# Introduction to Data Visualization with Python

## Lecture Notes and in-class exercises

Welcome to the final and **the coolest** part of this course! 😎 I'm not saying that the previous topics aren't cool. But visualizations are the bridges that can connect your data analytics skills with the outside world. You wouldn't print out a DataFrame to report your findings, would you? 

![table-form-vs-plotted](https://github.com/bdi475/images/blob/main/lecture-notes/dataviz-python/dataviz-tabular-vs-plotted-01.jpeg?raw=true)

👆 Image source: https://towardsdatascience.com/data-visualization-for-machine-learning-and-data-science-a45178970be7

### 📊 Dataviz libraries

The de-facto standard library for data visualization in introductory Data Analytics courses is [matplotlib](https://matplotlib.org/), which is a low-level visualization library for Python. [seaborn](https://seaborn.pydata.org/) is another popular library based on [matplotlib](https://matplotlib.org/). Below are some of the most popular and battle-tested data visualization libraries. All of these libraries are free and open source.

- [matplotlib](https://matplotlib.org/): Low-level visualization library for Python
- [seaborn](https://seaborn.pydata.org/): High-level visualization library for Python **based on matplotlib**
- [bokeh](https://bokeh.org/): Interactive visualizations for modern web browsers
- [plotnine](https://plotnine.readthedocs.io/): Python-version of [ggplot2](https://ggplot2.tidyverse.org/)
- [plotly](https://plotly.com/python/): Interactive visualizations - supports Python, Javascript, and R
- [altair](https://altair-viz.github.io/): Declarative visualization in Python based on [Vega](https://vega.github.io/vega/)

### Plot.ly

We'll use [plotly](https://plotly.com/python/),which provides both low-level and high-level interfaces to create publication-ready graphs.

![plotly logo image](https://github.com/bdi475/images/blob/main/lecture-notes/dataviz-python/plotly-logo-640px.png?raw=true)

Import modules used by **🧭 Check Your Work** sections and the autograder.

In [None]:
import unittest
import base64
import plotly
tc = unittest.TestCase()

---

## ✨ Visualize your dataset

▶️ First, run the code below to ensure you're using the correct version of plotly.

---

### 🎯 Pre-exercise: Import Packages

#### 👇 Tasks

- ✔️ Import the following Python packages.
    1. `pandas`: Use alias `pd`.
    2. `numpy`: Use alias `np`.
    3. `plotly.express`: Use alias `px`.
    4. `plotly.graph_objects`: Use alias `go`.

In [None]:
# YOUR CODE BEGINS

# YOUR CODE ENDS

#### 🧭 Check your work

In [None]:
import sys
tc.assertTrue('pd' in globals(), 'Check whether you have correctly imported Pandas with an alias.')
tc.assertTrue('np' in globals(), 'Check whether you have correctly imported NumPy with an alias.')

RECORDS SHOWN:
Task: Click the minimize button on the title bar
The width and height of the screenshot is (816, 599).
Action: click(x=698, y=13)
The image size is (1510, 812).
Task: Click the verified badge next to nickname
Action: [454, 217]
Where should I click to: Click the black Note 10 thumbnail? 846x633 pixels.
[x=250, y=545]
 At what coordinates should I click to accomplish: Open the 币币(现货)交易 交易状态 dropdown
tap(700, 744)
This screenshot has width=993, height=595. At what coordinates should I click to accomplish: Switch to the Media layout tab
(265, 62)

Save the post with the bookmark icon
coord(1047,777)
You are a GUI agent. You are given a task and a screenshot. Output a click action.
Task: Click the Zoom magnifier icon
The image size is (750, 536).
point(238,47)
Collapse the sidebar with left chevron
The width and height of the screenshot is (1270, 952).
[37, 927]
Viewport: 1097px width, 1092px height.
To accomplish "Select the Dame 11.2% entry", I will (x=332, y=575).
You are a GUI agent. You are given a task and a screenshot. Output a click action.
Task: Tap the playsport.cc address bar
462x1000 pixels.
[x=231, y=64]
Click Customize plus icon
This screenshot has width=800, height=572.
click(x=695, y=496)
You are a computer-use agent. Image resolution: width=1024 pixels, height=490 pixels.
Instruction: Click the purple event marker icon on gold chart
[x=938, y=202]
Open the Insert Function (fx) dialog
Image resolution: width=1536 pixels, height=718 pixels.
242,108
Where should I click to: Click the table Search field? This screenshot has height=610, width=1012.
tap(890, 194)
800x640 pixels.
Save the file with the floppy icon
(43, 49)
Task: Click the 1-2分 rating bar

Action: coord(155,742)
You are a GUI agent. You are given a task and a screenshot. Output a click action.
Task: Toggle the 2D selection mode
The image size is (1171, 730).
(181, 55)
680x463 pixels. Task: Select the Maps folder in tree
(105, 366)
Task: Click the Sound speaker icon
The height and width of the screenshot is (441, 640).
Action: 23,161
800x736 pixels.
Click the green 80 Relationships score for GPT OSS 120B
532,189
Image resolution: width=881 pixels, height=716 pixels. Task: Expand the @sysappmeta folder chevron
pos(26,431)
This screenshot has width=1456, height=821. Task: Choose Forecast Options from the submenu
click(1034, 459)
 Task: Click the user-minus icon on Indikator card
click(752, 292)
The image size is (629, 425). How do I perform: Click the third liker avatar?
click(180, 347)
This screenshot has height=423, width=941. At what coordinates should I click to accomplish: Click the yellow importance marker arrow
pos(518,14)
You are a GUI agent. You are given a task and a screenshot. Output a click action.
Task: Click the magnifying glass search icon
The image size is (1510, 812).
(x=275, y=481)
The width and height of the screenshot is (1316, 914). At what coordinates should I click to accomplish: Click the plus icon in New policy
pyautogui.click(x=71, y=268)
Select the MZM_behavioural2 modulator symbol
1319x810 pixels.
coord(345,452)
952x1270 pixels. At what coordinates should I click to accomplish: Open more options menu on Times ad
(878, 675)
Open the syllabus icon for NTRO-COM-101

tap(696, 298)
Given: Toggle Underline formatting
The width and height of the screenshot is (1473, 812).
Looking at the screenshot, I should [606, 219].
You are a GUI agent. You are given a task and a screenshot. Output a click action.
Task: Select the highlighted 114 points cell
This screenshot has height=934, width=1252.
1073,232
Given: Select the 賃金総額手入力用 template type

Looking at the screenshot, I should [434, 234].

DIRECTIONS: Transcribe the data visualization lecture notes above, everything from "Import modules used" down to "version of plotly.", without changing a character.

RESULT:
Import modules used by **🧭 Check Your Work** sections and the autograder.

In [None]:
import unittest
import base64
import plotly
tc = unittest.TestCase()

---

## ✨ Visualize your dataset

▶️ First, run the code below to ensure you're using the correct version of plotly.